Śrīla Prabhupāda advocates brainstorming in a 1973 letter to Tejīyas Dāsa, temple president of ISKCON Delhi: “Now try to tax your brain for finding new ways and better ways for distributing our books widely to the intelligent men of Delhi.”
Indeed, brainstorming is the most efficient way to tax our own brain and the brains of those around us. And the tax extracted from these brainstorming sessions is lucrative, to say the least. For example, in a brainstorming session at a temple presidents’ meeting in Dallas, I worked with a group of leaders to brainstorm how to work with an idea I had to make a book-vending machine. In a single session, our group was able to develop this innovative idea to the point at which it could soon become what we now call the Smart Box. Smart Boxes have spread all over the world and distribute thousands of books each year, especially in North America.
Practically everyone has good ideas. The problem is that most people offer their ideas randomly or at inopportune moments. For example, with a great idea in mind, a person might walk up to a manager hurrying to an engagement and say, “Excuse me, I have an idea I want to tell you about.” Ideas offered erratically in this way often don’t get gathered, planted, and cultivated; rather, because they are not carefully recorded, considered, or followed up, they remain on the ethereal plane and are never practically pursued.

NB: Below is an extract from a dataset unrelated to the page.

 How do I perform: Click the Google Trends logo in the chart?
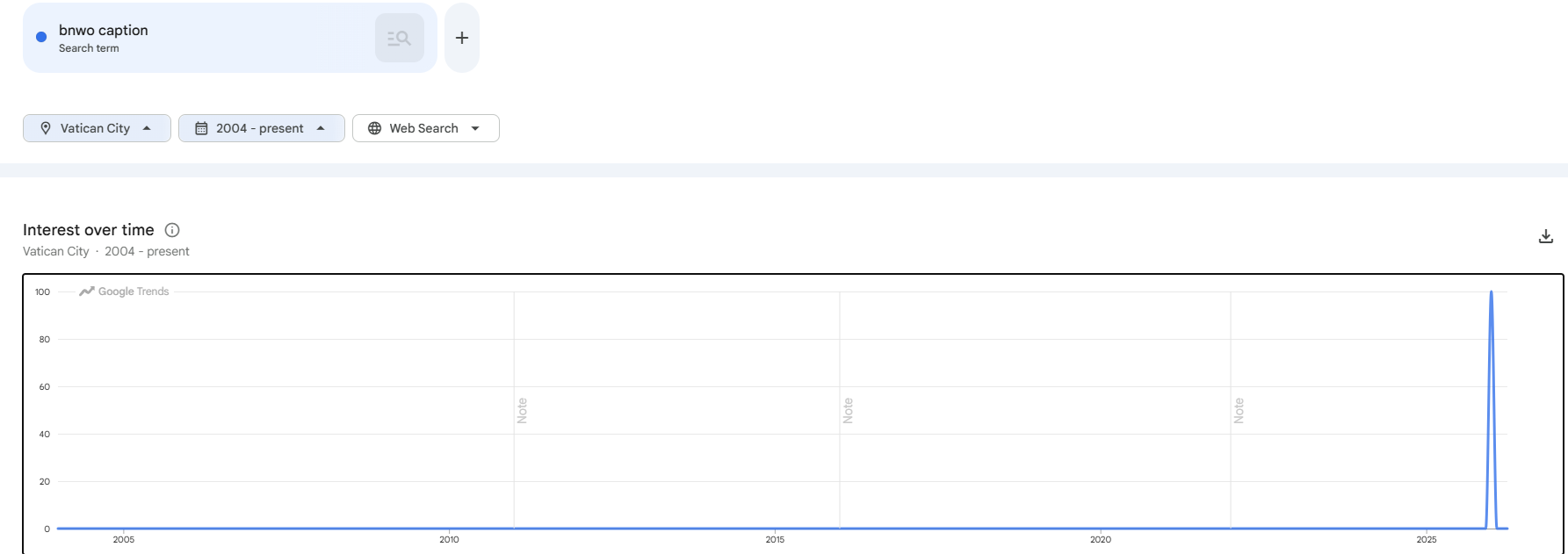tap(124, 291)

But when a leader convenes a brainstorming session, not only do the team members feel empowered to give their best ideas, but the organizers are also in a better position to capture the ideas and make concrete plans to implement them. What’s more, a kind of synergy exists among the group members in a brainstorming session that gives results greater than the sum of the individual ideas themselves.

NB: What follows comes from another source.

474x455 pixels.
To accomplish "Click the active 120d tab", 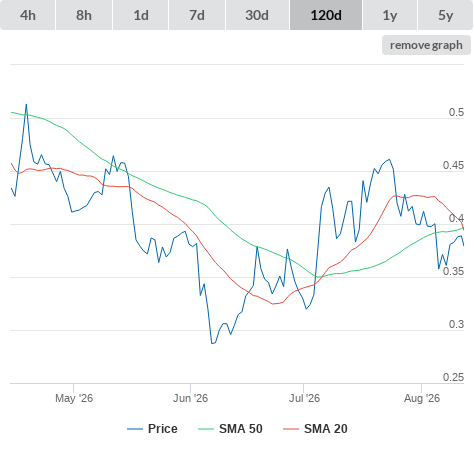I will pos(326,15).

In the process of brainstorming, the group can effectively consider and list all the aspects of the project that are most important to them. These main points then become the basis from which the team can craft its mission statement. A team that has a clear understanding of its mission is blessed. Patañjali, author of the Yoga-sūtras, agrees with this conclusion:
When you are inspired by some great purpose, some extraordinary project, all your thoughts break their bonds: Your mind transcends limitations, your consciousness expands in every direction, and you find yourself in a new, great, and wonderful world. Dormant forces, faculties, and talents become alive, and you discover yourself to be a greater person by far than you ever dreamed yourself to be.
Mission Statement
Start with a statement of your main purpose. This will enable you to guide and inspire your team to simplify and clarify your team’s purpose and come up with a mission statement. For example, Amazon’s simple mission is “To be earth’s most customer-centric company; to build a place where people can come to find and discover anything they might want to buy online.” The Nature Conservancy, a nonprofit organization, expresses its mission in this statement: “To leave a sustainable world for future generations.”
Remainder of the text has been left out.